ネットで転職サイトを探すというのも手ごろな方法です。ただし、一般的な大手の転職サイトを利用する場合は注意が必要です。あくまで一般向けの転職サービスの場合、学歴や職歴が重視されることが多いため、アスリートがセカンドキャリアを探すために利用する場合、不誠実な対応を受けたり思うような求人案件がなかなか見つからず、転職活動がなかなか進まないということが起こる場合もあります。

最も確実性が高くセカンドキャリアを成功させる確率の高い方法はアスリート転職支援サービスを利用することでしょう。アスリート転職支援サービスは、元アスリートを採用することに積極的な企業を厳選し、個々のアスリートに最適な求人を紹介するばかりでなく、応募書類の添削指導や模擬面接、採用条件の交渉、更には就職後のカウンセリングや指導に至るまでアスリートがセカンドキャリアを成功させるための様々な支援を提供しています。独力で就職先を探すよりも専門の指導員の支援を受けられるので、より希望に沿った企業を見つけることが可能です。

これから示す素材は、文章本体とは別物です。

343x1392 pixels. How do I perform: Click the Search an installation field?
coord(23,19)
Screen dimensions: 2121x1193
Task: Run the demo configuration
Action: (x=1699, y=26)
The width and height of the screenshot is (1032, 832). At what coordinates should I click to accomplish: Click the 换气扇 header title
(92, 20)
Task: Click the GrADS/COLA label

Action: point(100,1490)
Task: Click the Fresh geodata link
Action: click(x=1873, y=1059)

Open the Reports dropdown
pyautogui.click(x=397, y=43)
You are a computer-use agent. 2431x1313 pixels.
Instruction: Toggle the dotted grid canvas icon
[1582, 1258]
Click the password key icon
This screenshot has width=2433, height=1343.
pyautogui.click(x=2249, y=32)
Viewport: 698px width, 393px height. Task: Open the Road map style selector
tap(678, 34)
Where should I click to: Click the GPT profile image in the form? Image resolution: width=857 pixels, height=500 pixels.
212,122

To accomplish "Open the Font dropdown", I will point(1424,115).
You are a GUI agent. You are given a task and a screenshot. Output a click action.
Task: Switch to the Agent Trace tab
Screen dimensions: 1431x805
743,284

代表的なアスリート転職支援サービスをいくつか紹介します。

「スポナビキャリア」

「スポナビキャリア」は、体育会学生の就職サポートを始めとする各種サービスを展開する株式会社スポーツフィールドが提供しているアスリート特化の転職エージェントサービスです。アシックスやデサントなど、スポーツ関連企業の求人も多く、転職後も競技に携わっていきたいと考えているアスリートには大きな魅力と言えるでしょう。転職慣れしていないアスリートへの支援体制も充実しています。

「マイナビアスリートキャリア」

「マイナビアスリートキャリア」は総合人材サービス企業のマイナビが提供しているアスリート向けの転職支援サービスです。マイナビアスリートキャリアでは適性診断テストを無料で行っており、職業適性を把握した上で就職体験することもできます。これにより、採用のミスマッチが発生しにくくなることも大きなポイントです。一般の転職希望者だけでなく、アスリートとしての引退を控えた方でもしっかりとした支援を受けることができます。

「アスリートプランニング」

「アスリートプランニング」は株式会社APパートナーズが運営しているアスリート(障害アスリート含む)の転職エージェントサービスです。利用者の内定獲得率が92%と非常に高い点が大きな特徴となっており、書類選考の通過率に限れば100%という驚異的な数値を達成しています。

「ジールコミュニケーションズ」

弊社「ジールコミュニケーションズ」は、社長を始めとする元アスリートが、アスリートの就職を支援するために発足した就職・転職エージェントです。アスリート以外の人材紹介サービスを行うようになった現在も、もちろんアスリート向け就職サポートを継続しています。自身が長年スポーツに取り組んだ経験がある専門のキャリアプランナーが多く在籍し、マンツーマンで転職支援サービスを提供することが大きな特徴です。女性の元アスリートのキャリアプランナーも多いので、女性アスリートならではの悩みにも寄り添った就職支援ができます。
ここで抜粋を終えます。